Great - I think that's it! For whatever reason I had a "SocksPolicy reject *" in my torrc and I did not relate it to the DNSPort config. I removed it and everything seems to be working fine right away. Many thanks!
‐‐‐‐‐‐‐ Original Message ‐‐‐‐‐‐‐ On Friday, 23. November 2018 13:05, teor teor@riseup.net wrote:
On 23 Nov 2018, at 21:20, petrarca@protonmail.ch wrote: Hi, on a small server I did try to force local DNS requests to the local Tor via iptables/ferm (Nat, Output-Chain, protocol udp dport domain REDIRECT to-ports 5300). Torrc has the following included: 'DNSPort 127.0.0.1:5300'. Unfortunately, it doesn't work as expected, but I get a warning in Tor's notices.log stating "[warn] Rejecting DNS request from disallowed IP" for each DNS request and even after hours of searching around and trying different configs I could't find the root cause yet.
This warning comes from the socks policy check: https://github.com/torproject/tor/blob/a1b0283040723474377a5746dbd01782a9b7e...
Question: what does "disallowed IP" really mean, i.e. what IPs are allowed by Tor and which ones are not?
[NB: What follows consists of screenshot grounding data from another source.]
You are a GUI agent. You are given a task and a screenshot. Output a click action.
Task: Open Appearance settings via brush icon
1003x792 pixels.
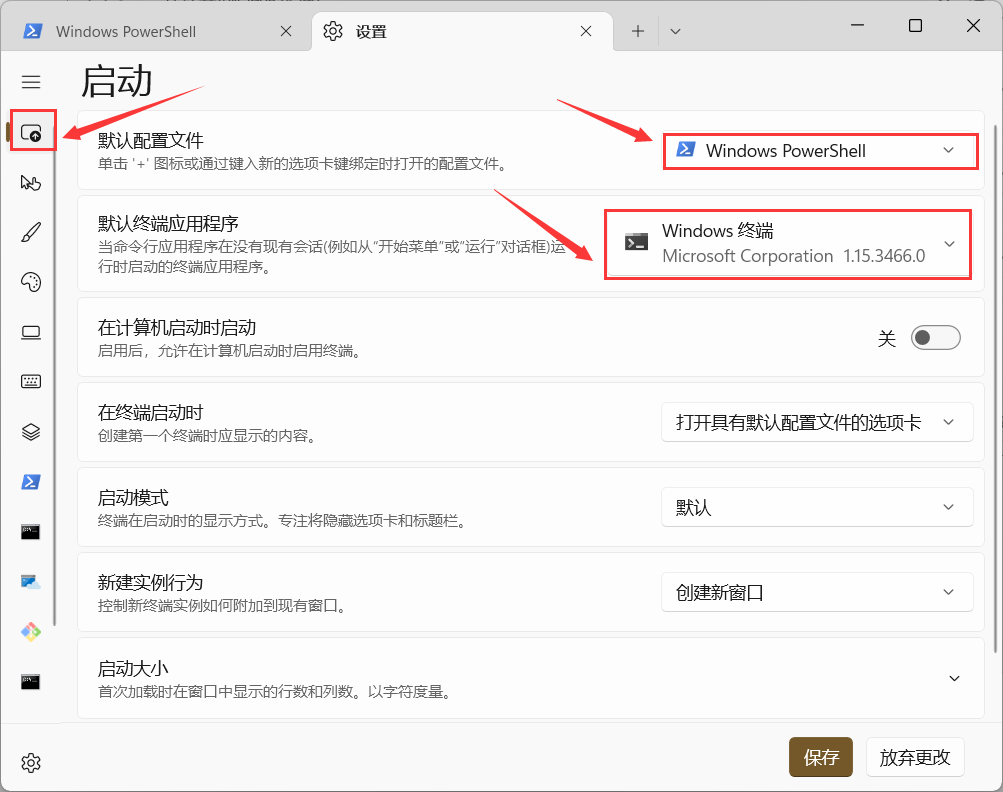tap(31, 232)
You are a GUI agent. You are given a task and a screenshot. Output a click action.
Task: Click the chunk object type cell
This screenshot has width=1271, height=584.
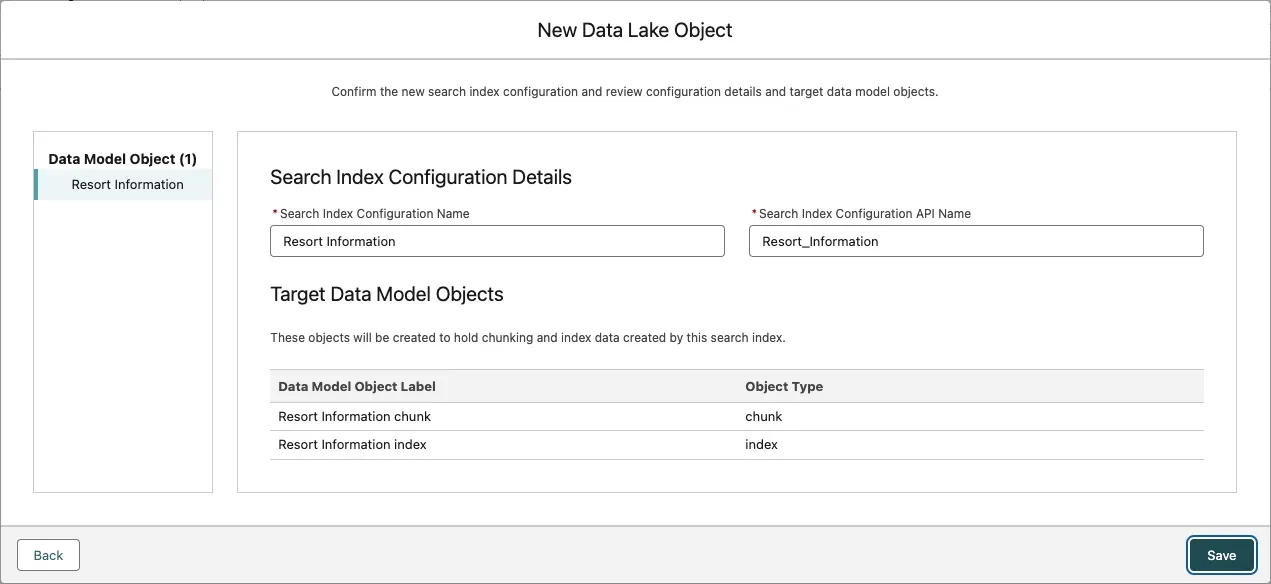click(764, 416)
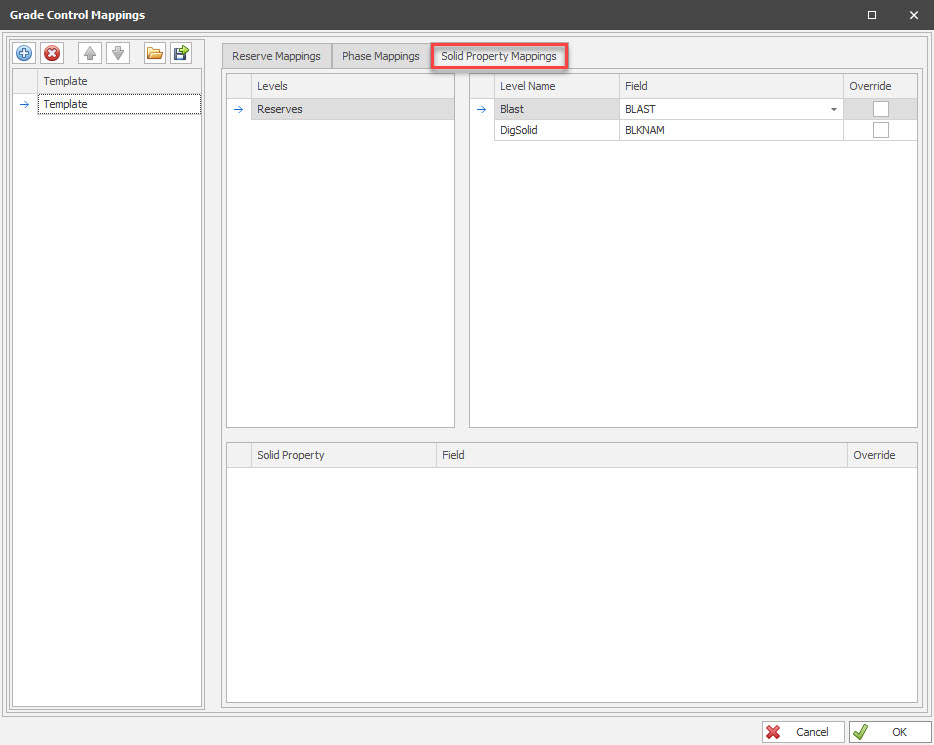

Any ideas and hints on how to investigate further are highly welcome! :-)
You're right, the documentation and logging isn't great here.
I opened a ticket to fix it: https://trac.torproject.org/projects/tor/ticket/28597#comment:2
Have you set the SocksPolicy option?
SocksPolicy policy,policy,… Set an entrance policy for this server, to limit who can connect to the SocksPort and DNSPort ports. The policies have the same form as exit policies below, except that port specifiers are ignored. Any address not matched by some entry in the policy is accepted.
https://www.torproject.org/docs/tor-manual.html.en
T